Das mag für die Vergangenheit vielfach stimmen, aber trifft es noch das Bild der Gegenwart mit immer selbstbewussteren, künstlerisch freier werdenden Orchestermusikern? Eggert jedenfalls springt hier auf den populären MeToo-Zug auf, vermag sein Anliegen aber nur zu verdeutlichen, indem er eine Karikatur zeichnet, die wenig Bezüge zur Realität aufweist. Ein Orchester, das eine halbe Stunde lang in choralem Einheitston spielt, jegliche Individualität unterdrückt und vor allem als nachplappernder Papagei auftritt: Das hat schon etwas Böswilliges. Alles nur Spaß? Ein Spaß auf Kosten der eigenen Arbeitsgrundlage. Ohne die Orchester, die Eggert hier als eine Versammlung Grenzdebiler vorführt und die seine Stücke bislang aufführten, wäre der Komponist ziemlich aufgeschmissen.

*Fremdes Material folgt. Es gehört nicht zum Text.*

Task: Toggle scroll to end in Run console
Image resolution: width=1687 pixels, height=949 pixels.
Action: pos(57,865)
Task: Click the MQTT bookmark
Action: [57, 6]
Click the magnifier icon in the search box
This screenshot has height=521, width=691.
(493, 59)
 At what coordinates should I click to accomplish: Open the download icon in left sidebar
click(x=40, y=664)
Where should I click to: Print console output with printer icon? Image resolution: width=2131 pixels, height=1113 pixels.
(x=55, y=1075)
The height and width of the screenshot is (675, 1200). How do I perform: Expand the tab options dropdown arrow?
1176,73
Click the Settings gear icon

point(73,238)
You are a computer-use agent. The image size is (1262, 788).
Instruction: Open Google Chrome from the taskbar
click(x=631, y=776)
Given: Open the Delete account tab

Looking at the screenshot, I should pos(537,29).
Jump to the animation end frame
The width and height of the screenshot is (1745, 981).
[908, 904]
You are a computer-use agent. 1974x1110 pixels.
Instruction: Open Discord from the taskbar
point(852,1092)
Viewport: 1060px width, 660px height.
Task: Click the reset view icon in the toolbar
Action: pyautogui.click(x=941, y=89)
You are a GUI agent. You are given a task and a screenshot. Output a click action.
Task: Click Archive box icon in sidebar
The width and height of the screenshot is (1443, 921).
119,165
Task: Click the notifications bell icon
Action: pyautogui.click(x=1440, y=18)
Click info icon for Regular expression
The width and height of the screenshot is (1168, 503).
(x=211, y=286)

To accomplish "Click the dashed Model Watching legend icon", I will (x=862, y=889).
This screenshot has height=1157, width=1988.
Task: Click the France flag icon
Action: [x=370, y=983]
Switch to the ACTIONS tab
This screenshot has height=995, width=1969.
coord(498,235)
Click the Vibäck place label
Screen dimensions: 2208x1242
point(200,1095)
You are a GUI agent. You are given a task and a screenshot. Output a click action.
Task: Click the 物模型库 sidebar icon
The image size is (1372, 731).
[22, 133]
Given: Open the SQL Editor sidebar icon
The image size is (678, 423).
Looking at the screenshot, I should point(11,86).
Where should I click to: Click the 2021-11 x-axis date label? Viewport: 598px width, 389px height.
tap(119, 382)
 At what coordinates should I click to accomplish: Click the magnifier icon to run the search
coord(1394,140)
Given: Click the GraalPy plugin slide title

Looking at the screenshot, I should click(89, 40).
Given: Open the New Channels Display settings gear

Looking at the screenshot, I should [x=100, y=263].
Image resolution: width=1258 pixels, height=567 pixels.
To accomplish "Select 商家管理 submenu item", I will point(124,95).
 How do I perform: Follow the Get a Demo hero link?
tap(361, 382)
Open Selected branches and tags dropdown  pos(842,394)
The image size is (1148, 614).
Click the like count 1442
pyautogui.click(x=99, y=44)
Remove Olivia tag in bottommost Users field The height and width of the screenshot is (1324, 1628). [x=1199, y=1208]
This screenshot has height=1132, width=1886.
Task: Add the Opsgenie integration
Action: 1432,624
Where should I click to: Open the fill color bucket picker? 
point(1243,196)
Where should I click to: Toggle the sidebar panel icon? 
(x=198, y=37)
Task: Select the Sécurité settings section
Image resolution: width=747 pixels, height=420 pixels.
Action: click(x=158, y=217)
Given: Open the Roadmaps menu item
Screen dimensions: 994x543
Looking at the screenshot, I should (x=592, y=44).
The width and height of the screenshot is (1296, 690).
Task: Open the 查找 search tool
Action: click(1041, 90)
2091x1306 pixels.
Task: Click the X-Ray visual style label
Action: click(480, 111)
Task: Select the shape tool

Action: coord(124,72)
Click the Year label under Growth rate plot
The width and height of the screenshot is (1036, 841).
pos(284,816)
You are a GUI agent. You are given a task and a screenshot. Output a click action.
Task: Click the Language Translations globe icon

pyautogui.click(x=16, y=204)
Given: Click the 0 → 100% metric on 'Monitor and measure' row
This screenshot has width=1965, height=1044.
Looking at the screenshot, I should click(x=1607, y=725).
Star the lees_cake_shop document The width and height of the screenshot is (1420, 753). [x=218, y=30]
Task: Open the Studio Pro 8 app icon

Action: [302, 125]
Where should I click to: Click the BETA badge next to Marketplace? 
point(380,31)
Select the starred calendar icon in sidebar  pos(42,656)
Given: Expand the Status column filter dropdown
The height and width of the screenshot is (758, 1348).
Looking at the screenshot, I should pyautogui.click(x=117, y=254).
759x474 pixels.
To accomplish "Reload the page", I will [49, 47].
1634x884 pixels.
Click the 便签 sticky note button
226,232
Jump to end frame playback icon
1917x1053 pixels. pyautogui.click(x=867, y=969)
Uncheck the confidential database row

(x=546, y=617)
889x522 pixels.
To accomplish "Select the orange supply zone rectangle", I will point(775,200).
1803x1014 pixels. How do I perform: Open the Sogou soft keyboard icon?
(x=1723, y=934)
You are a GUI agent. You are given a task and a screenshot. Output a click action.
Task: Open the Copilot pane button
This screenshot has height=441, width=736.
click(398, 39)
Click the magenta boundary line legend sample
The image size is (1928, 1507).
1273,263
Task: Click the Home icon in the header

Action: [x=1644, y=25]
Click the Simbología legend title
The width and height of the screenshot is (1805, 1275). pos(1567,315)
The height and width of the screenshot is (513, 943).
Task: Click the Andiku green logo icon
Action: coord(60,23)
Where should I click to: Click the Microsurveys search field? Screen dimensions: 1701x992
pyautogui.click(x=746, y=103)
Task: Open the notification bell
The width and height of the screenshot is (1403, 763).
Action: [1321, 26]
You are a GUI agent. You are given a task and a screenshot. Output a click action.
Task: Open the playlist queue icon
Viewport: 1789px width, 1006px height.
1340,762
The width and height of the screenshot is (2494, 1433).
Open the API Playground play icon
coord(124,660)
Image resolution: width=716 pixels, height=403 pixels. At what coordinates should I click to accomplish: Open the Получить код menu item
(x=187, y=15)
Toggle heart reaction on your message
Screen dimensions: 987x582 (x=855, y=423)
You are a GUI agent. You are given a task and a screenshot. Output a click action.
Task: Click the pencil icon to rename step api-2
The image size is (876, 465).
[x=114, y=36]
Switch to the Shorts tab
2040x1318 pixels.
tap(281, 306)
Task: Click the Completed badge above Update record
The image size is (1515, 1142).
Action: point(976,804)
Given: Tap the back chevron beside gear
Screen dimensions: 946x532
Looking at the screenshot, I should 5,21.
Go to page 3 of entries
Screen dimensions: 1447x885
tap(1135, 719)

Jurowski spielt als Musiker und Darsteller lustvoll mit bei „Master and Servant“, um anschließend, bei der dritten Symphonie von Johannes Brahms, Eggerts Vorstellungen von einem Orchester im Handumdrehen zu pulverisieren. Vorbei die Unterteilung in Sieger und Besiegte, in Herren und Diener, die glutreich musizierte Wiedergabe wird zu einem Statement von Vielfalt, Einheit und Freiheit.